What to do - What is needed is the whole of the data, set down exactly.

Exercise data -
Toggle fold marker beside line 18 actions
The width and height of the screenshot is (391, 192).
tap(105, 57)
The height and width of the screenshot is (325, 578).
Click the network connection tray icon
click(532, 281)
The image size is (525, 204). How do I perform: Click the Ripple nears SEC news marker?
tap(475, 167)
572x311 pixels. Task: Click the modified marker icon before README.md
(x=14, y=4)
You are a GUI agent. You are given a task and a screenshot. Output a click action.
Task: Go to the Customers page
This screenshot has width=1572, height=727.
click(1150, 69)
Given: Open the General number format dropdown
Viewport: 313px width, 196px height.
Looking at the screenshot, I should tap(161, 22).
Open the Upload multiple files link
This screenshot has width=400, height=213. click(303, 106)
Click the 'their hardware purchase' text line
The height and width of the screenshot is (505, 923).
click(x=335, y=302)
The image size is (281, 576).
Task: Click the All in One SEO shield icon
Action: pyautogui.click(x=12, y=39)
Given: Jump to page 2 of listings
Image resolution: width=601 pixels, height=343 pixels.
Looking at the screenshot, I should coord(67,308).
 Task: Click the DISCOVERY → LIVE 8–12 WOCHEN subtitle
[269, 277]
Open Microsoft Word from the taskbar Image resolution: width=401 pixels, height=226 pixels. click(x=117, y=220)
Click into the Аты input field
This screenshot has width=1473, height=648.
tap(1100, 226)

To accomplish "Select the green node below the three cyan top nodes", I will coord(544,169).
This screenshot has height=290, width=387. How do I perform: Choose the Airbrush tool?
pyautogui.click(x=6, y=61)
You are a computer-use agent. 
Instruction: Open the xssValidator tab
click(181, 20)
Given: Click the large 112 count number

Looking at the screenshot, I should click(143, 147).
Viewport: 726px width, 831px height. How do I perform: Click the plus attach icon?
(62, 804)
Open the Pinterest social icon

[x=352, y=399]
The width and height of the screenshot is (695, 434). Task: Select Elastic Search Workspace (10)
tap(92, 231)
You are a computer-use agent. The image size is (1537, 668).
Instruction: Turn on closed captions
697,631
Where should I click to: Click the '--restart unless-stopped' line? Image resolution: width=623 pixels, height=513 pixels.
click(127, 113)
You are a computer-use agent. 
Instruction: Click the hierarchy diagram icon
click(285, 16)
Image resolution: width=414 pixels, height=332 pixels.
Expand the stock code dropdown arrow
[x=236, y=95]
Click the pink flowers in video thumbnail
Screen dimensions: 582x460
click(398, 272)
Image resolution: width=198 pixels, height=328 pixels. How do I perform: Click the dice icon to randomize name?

Exercise result -
Toggle fold marker beside line 18 actions
The width and height of the screenshot is (391, 192).
tap(105, 57)
The height and width of the screenshot is (325, 578).
Click the network connection tray icon
click(532, 281)
The image size is (525, 204). How do I perform: Click the Ripple nears SEC news marker?
tap(475, 167)
572x311 pixels. Task: Click the modified marker icon before README.md
(x=14, y=4)
You are a GUI agent. You are given a task and a screenshot. Output a click action.
Task: Go to the Customers page
This screenshot has width=1572, height=727.
click(1150, 69)
Given: Open the General number format dropdown
Viewport: 313px width, 196px height.
Looking at the screenshot, I should tap(161, 22).
Open the Upload multiple files link
This screenshot has width=400, height=213. click(303, 106)
Click the 'their hardware purchase' text line
The height and width of the screenshot is (505, 923).
click(x=335, y=302)
The image size is (281, 576).
Task: Click the All in One SEO shield icon
Action: pyautogui.click(x=12, y=39)
Given: Jump to page 2 of listings
Image resolution: width=601 pixels, height=343 pixels.
Looking at the screenshot, I should coord(67,308).
 Task: Click the DISCOVERY → LIVE 8–12 WOCHEN subtitle
[269, 277]
Open Microsoft Word from the taskbar Image resolution: width=401 pixels, height=226 pixels. click(x=117, y=220)
Click into the Аты input field
This screenshot has width=1473, height=648.
tap(1100, 226)

To accomplish "Select the green node below the three cyan top nodes", I will coord(544,169).
This screenshot has height=290, width=387. How do I perform: Choose the Airbrush tool?
pyautogui.click(x=6, y=61)
You are a computer-use agent. 
Instruction: Open the xssValidator tab
click(181, 20)
Given: Click the large 112 count number

Looking at the screenshot, I should click(143, 147).
Viewport: 726px width, 831px height. How do I perform: Click the plus attach icon?
(62, 804)
Open the Pinterest social icon

[x=352, y=399]
The width and height of the screenshot is (695, 434). Task: Select Elastic Search Workspace (10)
tap(92, 231)
You are a computer-use agent. The image size is (1537, 668).
Instruction: Turn on closed captions
697,631
Where should I click to: Click the '--restart unless-stopped' line? Image resolution: width=623 pixels, height=513 pixels.
click(127, 113)
You are a computer-use agent. 
Instruction: Click the hierarchy diagram icon
click(285, 16)
Image resolution: width=414 pixels, height=332 pixels.
Expand the stock code dropdown arrow
[x=236, y=95]
Click the pink flowers in video thumbnail
Screen dimensions: 582x460
click(398, 272)
Image resolution: width=198 pixels, height=328 pixels. How do I perform: Click the dice icon to randomize name?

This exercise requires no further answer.